- **EXERCISE DIRECTIONS**
Output exactly the span of lines beginning with the one that holds "Kundesenter (749, 1668)" and ending with the last line of the data below.

- **Items from a data source**
....

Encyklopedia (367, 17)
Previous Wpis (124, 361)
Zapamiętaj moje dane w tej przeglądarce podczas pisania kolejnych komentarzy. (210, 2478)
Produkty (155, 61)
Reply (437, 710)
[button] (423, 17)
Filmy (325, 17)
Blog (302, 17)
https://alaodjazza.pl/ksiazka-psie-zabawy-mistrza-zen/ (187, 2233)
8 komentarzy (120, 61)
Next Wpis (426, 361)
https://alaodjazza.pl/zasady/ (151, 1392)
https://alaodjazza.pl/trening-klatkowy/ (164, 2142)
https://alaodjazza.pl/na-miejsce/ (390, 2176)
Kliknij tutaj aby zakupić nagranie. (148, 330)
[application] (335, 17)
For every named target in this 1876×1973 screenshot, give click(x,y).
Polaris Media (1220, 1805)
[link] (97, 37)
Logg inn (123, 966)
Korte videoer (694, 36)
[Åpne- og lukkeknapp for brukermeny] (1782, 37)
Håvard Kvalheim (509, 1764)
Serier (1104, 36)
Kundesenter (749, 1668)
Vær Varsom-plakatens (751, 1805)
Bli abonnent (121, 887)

....

- **WRITTEN REPLY**
Kundesenter (749, 1668)
Vær Varsom-plakatens (751, 1805)
Bli abonnent (121, 887)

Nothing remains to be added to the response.